"Do try and sell her to some one who will use her well," said Georgiana to her father, as he was about taking his hat to leave the house.
"I shall not trouble myself to do any such thing," replied the hard-hearted parson. "I leave the finding of a master for her with the slave-dealer."
Bathed in tears, Miss. Wilson paced her room in the absence of her father. For many months Georgiana had been in a decline, and any little trouble would lay her on a sick bed for days. She was, therefore, poorly able to bear the loss of this companion, whom she so dearly loved.

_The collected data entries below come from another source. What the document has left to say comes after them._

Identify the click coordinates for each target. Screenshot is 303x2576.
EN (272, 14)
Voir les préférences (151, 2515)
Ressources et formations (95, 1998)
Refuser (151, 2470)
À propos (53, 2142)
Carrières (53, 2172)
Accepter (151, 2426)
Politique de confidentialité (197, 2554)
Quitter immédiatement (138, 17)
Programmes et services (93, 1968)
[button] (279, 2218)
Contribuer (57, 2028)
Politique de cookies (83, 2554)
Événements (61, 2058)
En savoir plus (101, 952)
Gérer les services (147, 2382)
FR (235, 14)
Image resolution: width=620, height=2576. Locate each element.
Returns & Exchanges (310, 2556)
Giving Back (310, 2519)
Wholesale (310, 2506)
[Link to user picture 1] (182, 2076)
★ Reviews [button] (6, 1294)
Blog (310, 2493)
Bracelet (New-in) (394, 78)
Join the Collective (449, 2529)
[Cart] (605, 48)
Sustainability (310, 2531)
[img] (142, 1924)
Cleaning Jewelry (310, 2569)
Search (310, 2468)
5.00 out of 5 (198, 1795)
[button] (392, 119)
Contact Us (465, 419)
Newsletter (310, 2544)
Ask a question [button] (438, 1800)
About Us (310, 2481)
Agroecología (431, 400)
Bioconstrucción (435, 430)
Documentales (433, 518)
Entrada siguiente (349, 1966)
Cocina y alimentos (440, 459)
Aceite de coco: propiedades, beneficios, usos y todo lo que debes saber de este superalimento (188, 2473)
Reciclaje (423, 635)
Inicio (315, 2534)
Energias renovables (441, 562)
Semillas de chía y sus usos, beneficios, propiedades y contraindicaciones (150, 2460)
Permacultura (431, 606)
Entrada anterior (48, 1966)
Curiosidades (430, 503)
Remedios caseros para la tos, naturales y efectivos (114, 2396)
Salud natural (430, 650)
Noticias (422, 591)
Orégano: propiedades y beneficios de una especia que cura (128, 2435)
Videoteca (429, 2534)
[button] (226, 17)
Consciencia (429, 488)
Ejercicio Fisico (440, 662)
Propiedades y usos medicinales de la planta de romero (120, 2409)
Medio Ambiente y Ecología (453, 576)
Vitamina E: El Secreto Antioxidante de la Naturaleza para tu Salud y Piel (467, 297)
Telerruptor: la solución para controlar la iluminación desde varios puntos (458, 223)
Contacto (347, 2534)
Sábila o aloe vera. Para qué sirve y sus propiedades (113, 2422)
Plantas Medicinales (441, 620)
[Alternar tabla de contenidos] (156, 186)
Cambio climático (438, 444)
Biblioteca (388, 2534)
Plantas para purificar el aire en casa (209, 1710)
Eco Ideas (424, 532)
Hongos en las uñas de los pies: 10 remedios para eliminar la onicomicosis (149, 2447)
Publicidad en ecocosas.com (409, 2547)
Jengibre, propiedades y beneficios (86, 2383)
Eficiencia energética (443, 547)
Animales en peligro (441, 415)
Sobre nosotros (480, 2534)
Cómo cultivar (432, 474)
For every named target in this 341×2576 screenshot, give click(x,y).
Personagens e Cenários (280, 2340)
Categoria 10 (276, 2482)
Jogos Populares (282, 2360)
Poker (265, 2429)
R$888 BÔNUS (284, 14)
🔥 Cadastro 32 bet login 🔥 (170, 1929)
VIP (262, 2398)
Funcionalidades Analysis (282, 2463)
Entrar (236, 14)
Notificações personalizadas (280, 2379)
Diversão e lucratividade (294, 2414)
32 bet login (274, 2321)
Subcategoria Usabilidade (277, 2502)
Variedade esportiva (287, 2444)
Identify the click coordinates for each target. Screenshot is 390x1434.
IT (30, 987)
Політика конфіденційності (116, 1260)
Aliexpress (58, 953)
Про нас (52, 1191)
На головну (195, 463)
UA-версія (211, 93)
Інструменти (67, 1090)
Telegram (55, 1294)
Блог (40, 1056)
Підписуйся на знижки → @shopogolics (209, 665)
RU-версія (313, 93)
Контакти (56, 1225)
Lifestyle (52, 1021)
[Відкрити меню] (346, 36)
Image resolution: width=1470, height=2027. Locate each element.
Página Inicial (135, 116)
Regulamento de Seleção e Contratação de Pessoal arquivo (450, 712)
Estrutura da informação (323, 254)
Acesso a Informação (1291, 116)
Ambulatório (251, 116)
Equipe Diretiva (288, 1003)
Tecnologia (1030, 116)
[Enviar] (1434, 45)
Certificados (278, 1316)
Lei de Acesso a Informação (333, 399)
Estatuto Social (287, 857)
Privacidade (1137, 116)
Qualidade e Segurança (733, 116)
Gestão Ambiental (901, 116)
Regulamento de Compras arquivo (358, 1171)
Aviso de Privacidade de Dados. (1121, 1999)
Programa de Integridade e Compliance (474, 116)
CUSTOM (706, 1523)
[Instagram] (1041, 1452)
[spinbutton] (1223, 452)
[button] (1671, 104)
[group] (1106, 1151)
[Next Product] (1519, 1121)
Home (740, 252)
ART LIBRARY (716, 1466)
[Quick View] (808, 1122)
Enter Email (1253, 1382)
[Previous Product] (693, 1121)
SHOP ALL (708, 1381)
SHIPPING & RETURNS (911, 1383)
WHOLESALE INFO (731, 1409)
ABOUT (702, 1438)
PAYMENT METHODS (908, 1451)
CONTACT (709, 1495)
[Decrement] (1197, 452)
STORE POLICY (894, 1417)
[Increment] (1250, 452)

Mr. Wilson had informed his daughter that Clotelle was to be flogged; and when Felice came in and informed her mistress that the poor girl had just received fifty lashes on her bare person, the young lady fainted and fell on the floor. The servants placed their mistress on the sofa, and went in pursuit of their master.
Little did the preacher think, on returning to his daughter, that he should soon be bereft of her; yet such was to be his lot. A blood-vessel had been ruptured, and the three physicians who were called in told the father that he must prepare to lose his child.
That moral courage and calmness, which was her great characteristic, did not forsake Georgiana in her hour of death. She had ever been kind to the slaves under her charge, and they loved and respected her. At her request, the servants were all brought into her room, and took a last farewell of their mistress. Seldom, if ever, was there witnessed a more touching scene than this. There lay the young woman, pale and feeble, with death stamped upon her countenance, surrounded by the sons and daughters of Africa, some of whom had been separated from every earthly tie, and the most of whose persons had been torn and gashed by the negro-whip. Some were upon their knees at the bedside, others standing around, and all weeping.
Death is a leveler; and neither age, sex, wealth, nor condition, can avert when he is permitted to strike. The most beautiful flowers must soon fade and droop and die. So, also, with man; his days are as uncertain as the passing breeze. This hour he glows in the blush of health and vigor, but the next, he may be counted with the number no more known on earth. Oh, what a silence pervaded the house when this young flower was gone! In the midst of the buoyancy of youth, this cherished one had drooped and died. Deep were the sounds of grief and mourning heard in that stately dwelling when the stricken friends, whose office it had been to nurse and soothe the weary sufferer, beheld her pale and motionless in the sleep of death.
Who can imagine the feeling with which poor Clotelle received the intelligence of her kind friend's death? The deep gashes of the cruel whip had prostrated the lovely form of the quadroon, and she lay upon her bed of straw in the dark cell. The speculator had bought her, but had postponed her removal till she should recover.
Her benefactress was dead, and--" Hope withering fled, and mercy sighed farewell."
"Is Jerome safe?" she would ask herself continually. If her lover could have but known of the sufferings of that sweet flower,--that polyanthus over which he had so often been in his dreams,--. he would then have learned that she was worthy of his love.
It was more than a fortnight before the slave-trader could take his prize to more comfortable quarters. Like Alcibiades, who defaced the images of the gods and expected to be pardoned on the ground of eccentricity, so men who abuse God's image hope to escape the vengeance of his wrath under the plea that the law sanctions their atrocious deeds.